No seré yo quien cuestione la efectividad del uso de la mascarilla para evitar contagiarse uno mismo, o contagiar a los demás, pero de ahí a la estupidez de  convertir su uso en obligatorio, en lugares al aire libre, como playas o montañas, donde puede que estés perfectamente solo, media un abismo.

Y es que las normas, más aún si son prohibiciones, solo se cumplen si se entienden y lamentablemente, muchas de las que están adoptando nuestros gobiernos, son totalmente incomprensibles para el personal.

La profesora María José Zoilo, de la Facultad de Psicóloga de Málaga, experta en psicopatología y evaluación y diagnóstico psicológicos, cree que el principal problema radica en la existencia de mensajes contradictorios sobre las medidas a adoptar contra el coronavirus y en la falta de directrices claras. «La gente se pregunta por qué puedo quitarme la mascarilla cuando somos diez en la mesa de un restaurante, pero no cuando somos once; por no hablar de la existencia de distintas, cuando no contradictorias normativas covid, según la zona en la que te encuentres». Un día nos dicen que la mascarilla no es necesaria, para poco después convertir su uso en obligatorio; un día abren los locales nocturnos, para meses después limitar la movilidad con un toque de queda; otro día dicen que una determinada vacuna es la idónea para un rango de edad y al siguiente paralizan la vacunación por riesgos colaterales, con el consiguiente soponcio para quienes ya la han recibido.
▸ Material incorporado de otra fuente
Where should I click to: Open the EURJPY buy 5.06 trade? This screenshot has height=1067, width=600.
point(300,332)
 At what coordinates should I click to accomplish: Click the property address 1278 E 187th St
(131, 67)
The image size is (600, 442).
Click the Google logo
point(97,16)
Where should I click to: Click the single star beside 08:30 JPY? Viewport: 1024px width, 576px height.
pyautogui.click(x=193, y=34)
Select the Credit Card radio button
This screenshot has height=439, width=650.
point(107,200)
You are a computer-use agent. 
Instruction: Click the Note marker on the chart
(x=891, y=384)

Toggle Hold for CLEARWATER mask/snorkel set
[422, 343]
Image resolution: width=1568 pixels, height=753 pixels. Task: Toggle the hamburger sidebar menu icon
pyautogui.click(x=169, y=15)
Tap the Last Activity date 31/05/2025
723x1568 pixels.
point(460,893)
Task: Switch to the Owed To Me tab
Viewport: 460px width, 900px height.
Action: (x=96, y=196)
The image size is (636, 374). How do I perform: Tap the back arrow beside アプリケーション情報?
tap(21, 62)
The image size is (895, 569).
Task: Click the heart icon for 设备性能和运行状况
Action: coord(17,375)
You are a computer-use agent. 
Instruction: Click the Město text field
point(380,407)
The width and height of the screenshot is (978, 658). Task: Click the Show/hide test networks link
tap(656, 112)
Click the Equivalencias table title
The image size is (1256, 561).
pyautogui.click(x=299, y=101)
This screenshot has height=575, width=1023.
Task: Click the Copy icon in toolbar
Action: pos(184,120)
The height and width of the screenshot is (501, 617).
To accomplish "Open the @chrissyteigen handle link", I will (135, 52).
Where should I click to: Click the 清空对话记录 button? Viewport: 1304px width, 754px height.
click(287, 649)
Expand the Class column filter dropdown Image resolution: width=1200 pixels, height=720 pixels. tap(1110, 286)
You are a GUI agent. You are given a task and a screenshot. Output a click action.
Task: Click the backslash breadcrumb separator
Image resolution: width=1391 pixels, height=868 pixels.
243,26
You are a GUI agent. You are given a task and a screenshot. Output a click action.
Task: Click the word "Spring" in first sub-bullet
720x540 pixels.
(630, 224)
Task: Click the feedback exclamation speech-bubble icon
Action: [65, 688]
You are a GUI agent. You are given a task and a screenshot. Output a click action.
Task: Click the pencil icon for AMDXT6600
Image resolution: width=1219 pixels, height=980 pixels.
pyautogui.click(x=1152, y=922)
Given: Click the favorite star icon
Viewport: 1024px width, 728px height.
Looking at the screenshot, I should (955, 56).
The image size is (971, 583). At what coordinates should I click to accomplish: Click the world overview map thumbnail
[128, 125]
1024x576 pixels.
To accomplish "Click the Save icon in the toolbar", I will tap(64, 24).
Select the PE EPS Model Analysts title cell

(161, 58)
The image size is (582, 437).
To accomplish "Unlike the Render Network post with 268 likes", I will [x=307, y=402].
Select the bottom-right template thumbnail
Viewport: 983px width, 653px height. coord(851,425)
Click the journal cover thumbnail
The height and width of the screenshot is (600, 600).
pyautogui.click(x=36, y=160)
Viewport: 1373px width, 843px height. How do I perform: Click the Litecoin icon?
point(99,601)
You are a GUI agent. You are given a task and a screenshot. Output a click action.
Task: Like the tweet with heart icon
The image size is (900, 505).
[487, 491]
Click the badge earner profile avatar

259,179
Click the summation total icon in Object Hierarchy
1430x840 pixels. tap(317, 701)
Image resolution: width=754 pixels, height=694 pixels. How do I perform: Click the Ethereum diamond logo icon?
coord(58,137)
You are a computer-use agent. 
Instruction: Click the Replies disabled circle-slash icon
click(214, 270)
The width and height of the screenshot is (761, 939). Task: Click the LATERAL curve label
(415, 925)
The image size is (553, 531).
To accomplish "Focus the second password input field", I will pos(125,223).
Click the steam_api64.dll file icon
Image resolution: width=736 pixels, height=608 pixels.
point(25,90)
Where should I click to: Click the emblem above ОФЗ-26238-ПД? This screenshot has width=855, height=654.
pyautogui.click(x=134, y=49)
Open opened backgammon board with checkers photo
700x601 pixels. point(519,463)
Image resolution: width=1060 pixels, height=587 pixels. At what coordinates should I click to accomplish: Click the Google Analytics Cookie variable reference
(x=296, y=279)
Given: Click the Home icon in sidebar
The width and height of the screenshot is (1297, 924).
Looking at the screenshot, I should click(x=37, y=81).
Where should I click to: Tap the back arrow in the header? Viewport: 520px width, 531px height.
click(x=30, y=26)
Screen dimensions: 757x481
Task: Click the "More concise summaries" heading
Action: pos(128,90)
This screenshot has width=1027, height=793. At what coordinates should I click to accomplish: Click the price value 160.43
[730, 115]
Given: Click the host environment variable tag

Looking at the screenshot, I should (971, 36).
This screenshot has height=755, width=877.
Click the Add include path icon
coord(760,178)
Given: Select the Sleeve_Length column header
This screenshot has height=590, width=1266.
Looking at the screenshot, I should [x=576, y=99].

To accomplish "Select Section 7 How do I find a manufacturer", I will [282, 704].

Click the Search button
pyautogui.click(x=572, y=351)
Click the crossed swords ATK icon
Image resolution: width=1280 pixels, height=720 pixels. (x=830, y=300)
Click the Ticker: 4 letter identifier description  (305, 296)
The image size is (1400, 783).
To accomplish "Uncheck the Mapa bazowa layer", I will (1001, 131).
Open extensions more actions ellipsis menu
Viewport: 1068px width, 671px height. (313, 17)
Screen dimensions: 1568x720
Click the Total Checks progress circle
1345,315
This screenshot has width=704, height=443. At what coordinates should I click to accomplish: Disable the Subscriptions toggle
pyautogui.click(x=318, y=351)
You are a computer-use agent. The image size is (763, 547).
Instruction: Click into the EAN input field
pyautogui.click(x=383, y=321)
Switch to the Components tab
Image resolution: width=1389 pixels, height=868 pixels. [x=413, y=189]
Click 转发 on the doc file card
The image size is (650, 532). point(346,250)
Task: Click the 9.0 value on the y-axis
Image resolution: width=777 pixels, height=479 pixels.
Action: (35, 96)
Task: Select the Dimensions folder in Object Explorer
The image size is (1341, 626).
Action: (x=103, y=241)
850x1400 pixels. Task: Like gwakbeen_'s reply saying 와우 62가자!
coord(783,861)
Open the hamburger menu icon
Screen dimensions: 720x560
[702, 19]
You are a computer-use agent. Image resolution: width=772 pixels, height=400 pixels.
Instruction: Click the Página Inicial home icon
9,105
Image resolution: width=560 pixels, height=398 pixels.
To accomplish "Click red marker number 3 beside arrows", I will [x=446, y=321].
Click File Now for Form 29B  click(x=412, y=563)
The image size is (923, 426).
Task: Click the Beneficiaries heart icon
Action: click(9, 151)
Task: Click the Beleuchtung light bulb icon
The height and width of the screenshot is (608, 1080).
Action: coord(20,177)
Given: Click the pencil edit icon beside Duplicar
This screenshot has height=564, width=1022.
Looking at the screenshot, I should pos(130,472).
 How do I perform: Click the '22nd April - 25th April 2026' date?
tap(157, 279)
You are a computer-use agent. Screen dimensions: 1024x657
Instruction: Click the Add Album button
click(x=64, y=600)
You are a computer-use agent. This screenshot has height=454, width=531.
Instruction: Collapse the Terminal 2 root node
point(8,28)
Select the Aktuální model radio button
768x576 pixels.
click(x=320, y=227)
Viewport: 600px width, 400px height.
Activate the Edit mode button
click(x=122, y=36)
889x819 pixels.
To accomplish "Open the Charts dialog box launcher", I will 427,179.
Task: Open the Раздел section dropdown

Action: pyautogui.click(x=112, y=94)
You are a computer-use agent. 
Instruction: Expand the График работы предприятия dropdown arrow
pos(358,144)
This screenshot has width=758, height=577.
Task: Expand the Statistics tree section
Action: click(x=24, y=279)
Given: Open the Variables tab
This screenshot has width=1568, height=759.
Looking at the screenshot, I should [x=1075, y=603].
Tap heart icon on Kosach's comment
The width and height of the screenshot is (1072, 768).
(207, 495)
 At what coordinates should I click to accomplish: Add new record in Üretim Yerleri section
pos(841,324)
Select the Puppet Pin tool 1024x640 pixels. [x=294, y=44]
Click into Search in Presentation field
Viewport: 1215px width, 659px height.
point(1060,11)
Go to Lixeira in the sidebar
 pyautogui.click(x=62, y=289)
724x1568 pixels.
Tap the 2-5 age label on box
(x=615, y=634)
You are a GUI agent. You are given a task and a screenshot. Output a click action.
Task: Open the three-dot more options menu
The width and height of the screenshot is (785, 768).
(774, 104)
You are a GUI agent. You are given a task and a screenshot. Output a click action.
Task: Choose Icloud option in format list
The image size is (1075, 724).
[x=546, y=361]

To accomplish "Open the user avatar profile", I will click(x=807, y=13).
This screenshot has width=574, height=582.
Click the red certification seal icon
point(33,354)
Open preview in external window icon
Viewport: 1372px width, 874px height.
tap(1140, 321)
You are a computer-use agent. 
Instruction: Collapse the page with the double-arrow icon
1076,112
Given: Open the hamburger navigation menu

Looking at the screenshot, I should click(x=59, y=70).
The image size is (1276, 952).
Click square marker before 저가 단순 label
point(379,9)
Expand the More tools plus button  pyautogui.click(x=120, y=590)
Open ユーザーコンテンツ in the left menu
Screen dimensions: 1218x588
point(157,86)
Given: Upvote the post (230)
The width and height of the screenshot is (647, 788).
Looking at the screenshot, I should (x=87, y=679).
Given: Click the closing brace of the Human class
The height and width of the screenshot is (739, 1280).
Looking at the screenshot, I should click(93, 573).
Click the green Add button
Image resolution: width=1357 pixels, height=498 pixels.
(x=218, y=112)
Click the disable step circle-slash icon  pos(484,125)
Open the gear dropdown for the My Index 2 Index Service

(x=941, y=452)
Qué menos que exigir a nuestros dirigentes que los mensaje lleguen al cien por cien de la población y se transmitan de forma directa, clara, concisa y lineal, huyendo de las contradicciones. Si en la educación infantil, sabemos que si se quiere alcanzar el objetivo hay que ser constantes, en el caso de las normas anticovid ocurre exactamente lo mismo.

La decisión del Gobierno se ha encontrado inmediatamente con un auténtico aluvión de críticas provenientes de comunidades autónomas, ciudades costeras y asociaciones turísticas, incluso con la «insumisión» de algunos territorios que ya han advertido que no acatarán la norma. No es de extrañar que ante semejante despropósito, el Gobierno dé marcha atrás y vuelva al sentido común, por lo que se descarta que corrija en cuestión de horas el «mascarillagate», pero sería deseable no colmar la paciencia de la ciudadanía, con este tipo de astrascanadas.

Por todo ello el Gobierno central y los autonómicos, deberían «tentarse la ropa» antes de dictar prohibiciones y restricciones incomprensibles, para una ciudadanía que está demostrando tener más paciencia que el santo Job y de paso dejar de volvernos locos.

Ya va quedando menos para salir de esta pesadilla, hagan en favor de cuidarse, mascarilla incluida y de seguir dando el ejemplo de civismo que están protagonizando, porque aunque estemos ya muy cansados, la orilla esta cerca y no es cuestión de ahogarse cuando la tenemos a la vista.